I planned my escape to the last detail. I need to leave DisneyWorld w ith rent money. But I spot him – the one last Disney strategically vendor placed between the tram and me. To late – he shoves an inflatable big-eared rat in my daughter’s face and the giant sucking sound heard
is grocery money leaving my wallet.
Ok, ok, I buy her the balloon. What’s the big deal? But, I warn her, if she looses this one, she won’t get a new one. The balloon is so big it needs it’s own tram seat and we barely manage to get to our
parking space. But as we were getting into our car, our daughter let out a blood-curdling scream. She lost her balloon.
What is the strong pull balloons have on little girls? Whatever it is, some keep the fascination long after childhood. It was that fascination that drew a college freshman off to the elevated side of a Houston
freeway one morning. On her way home from college registration, she decided to stop and take a picture of the Goodyear Blimp as it was rising over Houston.
In the instant it took the camera’s to focus, a semi-truck, swerved slightly to avoid a hazard and found no resistance in the slight frame of this balloon-watching fan. She was dead on the scene.
When victims this young, Emergency Responders will often send them to the hospital because they are ill-equipped to make death notifications. In the hospital social workers and chaplains can support the family and help make funeral arrangements that are complicated by unexpected deaths.
The ER clerk gave me the girl’s name and told me that the mother had been asked to come to the hospital but had not been given any additional information. I was told to station myself at the front door of the ER and look for a “Mrs. Stephens.”
I didn’t know Mrs. Stevens, but I was sure of what she would look like. She would look like all of us would look if we were called at the office and told “there has been an accident involving your daughter. “The doctors are with’ her now. Can you come to the hospital?”
With all the police in ER that day, I didn’t notice when a female officer hurried past me to the front desk until I heard, “I’m Mrs. Stephens. You have my daughter.”
“Oh, God!” I thought. That was a prayer – not an exclamation. How could I do this? “Mrs. Stephens,” I began with a professional air. This would be the best way to handle this. “I’m the Chaplain. Please come
with me. I did a pivot and bolted forward, but the jerk to my shoulder reversed my forward momentum.
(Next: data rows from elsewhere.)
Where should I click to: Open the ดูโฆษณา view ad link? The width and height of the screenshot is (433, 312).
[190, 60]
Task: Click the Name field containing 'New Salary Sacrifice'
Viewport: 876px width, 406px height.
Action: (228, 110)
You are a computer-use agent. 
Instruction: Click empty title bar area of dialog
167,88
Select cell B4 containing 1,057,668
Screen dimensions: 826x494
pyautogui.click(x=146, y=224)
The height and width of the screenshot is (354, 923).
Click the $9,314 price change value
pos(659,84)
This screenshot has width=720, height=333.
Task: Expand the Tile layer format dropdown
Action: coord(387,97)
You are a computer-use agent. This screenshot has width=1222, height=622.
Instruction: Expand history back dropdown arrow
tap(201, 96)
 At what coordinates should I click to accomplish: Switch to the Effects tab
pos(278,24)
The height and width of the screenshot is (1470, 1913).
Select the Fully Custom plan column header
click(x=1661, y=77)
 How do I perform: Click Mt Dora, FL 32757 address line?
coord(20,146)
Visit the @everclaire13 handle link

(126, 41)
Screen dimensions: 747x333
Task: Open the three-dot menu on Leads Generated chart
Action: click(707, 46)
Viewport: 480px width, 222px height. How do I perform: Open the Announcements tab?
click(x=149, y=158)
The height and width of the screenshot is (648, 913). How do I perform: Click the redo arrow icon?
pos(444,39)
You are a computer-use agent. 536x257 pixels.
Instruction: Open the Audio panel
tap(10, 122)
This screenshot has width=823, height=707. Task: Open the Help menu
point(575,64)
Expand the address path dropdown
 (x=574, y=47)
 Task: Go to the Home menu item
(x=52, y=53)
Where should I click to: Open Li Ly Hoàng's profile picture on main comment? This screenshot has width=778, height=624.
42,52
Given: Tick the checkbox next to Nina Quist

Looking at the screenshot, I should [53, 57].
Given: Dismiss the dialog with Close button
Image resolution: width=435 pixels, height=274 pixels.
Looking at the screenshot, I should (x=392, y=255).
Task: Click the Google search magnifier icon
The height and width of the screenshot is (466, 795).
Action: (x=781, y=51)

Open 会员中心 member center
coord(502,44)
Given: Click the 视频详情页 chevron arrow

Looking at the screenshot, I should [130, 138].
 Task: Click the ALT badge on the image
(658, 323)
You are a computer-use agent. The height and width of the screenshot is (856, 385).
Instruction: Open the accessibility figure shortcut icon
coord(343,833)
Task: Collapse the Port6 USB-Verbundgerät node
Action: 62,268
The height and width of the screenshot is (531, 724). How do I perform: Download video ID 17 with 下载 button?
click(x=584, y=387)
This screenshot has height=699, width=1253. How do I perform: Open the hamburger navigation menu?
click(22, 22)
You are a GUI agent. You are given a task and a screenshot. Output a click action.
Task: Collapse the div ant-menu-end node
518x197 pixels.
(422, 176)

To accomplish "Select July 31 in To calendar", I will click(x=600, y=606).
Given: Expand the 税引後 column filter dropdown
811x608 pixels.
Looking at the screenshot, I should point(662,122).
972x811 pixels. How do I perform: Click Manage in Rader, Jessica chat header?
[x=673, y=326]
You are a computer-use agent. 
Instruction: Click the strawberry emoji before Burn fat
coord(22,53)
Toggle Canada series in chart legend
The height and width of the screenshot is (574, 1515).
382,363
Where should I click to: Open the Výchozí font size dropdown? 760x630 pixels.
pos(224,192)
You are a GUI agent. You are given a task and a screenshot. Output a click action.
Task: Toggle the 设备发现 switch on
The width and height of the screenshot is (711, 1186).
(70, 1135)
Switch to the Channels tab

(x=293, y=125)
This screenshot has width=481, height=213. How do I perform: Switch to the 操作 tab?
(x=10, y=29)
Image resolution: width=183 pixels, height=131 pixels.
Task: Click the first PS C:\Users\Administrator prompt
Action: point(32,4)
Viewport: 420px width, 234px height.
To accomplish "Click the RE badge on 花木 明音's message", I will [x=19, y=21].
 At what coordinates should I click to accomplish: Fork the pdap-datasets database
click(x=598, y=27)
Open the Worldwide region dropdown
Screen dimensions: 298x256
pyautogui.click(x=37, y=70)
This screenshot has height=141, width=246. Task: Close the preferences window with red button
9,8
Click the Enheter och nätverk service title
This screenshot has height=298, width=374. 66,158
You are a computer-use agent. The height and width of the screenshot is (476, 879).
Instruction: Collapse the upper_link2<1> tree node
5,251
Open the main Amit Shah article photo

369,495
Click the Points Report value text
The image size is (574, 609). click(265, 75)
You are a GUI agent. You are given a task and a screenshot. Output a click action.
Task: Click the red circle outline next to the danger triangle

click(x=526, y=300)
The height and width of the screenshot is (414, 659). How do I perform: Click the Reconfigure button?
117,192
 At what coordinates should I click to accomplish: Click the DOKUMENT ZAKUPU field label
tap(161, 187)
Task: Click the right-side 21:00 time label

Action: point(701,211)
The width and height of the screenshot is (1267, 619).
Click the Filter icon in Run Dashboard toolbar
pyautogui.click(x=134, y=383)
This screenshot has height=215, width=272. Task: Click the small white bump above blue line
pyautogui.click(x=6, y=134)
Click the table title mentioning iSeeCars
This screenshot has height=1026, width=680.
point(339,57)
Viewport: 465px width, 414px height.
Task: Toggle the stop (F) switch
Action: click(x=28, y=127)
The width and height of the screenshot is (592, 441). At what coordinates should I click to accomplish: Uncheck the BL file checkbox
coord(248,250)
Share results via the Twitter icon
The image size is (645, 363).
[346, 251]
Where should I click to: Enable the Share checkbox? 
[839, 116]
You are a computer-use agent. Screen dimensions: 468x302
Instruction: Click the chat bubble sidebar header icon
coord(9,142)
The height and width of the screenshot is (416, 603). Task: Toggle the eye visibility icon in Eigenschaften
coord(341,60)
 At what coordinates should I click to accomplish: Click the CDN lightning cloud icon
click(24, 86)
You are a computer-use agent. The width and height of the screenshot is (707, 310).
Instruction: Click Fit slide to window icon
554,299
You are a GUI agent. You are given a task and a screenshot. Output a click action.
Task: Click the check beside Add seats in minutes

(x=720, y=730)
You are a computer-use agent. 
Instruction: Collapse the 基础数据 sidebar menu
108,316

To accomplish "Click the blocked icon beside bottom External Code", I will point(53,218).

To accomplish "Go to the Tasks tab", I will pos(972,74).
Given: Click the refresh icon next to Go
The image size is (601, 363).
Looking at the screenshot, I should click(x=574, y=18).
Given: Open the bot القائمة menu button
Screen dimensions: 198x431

‘No!” she said, as she swung me around. “Tell me right here.”
Squarely faced off with me, she grabbed me by the shoulders, “Just tell me what happened. Is my daughter ok? Just tell me!” she ordered.
My reasoning was a bit incoherent and cowardly. The gun she wore made me a bit more disposed to her orders. “No, ma’am, I blurted. She is not ok. She died.”
Grabbing at my suit coat she slid down my torso like a woman sliding off a cliff. “NOOOOOO!” she screamed sounding much like my daughter screaming for her lost balloon. Her daughter –not too unlike that pretty“ balloon” my daughter released had been in her grasp only a few hours earlier when she kissed it good bye.
She asked to see her daughter. We tried to discourage that and explain in the simplest way we could, that her daughter was really “broken.” But she persisted.
She entered the room and there were more wails of denial interspersed with staccato sentences explaining that she had just recently lost her police officer brother in a duty-related shooting. She hugged her daughter like a child, who had found her lost balloon, but the balloon was broken now and there was no way to re-inflate it.
There is something about balloons that reinforce that cliché about the only love “meant to be” is the love that returns to you after you release it. Releasing a child is much more difficult, but, at some point, if you are to let your child fly her own path, you must let her go. In releasing her, there is every possibility that you may be faced with inexplicable unfairness, but the alternative is to keep that balloon locked up until
it’s buoyancy can no longer elevate it above the shallow draft in your house.
You see, for a while, my daughter did find a great way to keep her balloons. She denied their flight, deflated them, and tacked them to a wall resembling wanted posters in the Disney Post office.
You can also deny the flight of a child, but at some point the resistance ceases and the child no longer resembles the love that originally inflated it. Pin the child to the wall and she becomes a trophy – a protected and safe trophy, but a trophy does not love.
By the way, I couldn’t make good my original threat. I did buy another Mickey balloon and we still had food money. Now she has a car and it seems like I rarely see her, but when I do catch a glimpse of her, she is almost always flying high!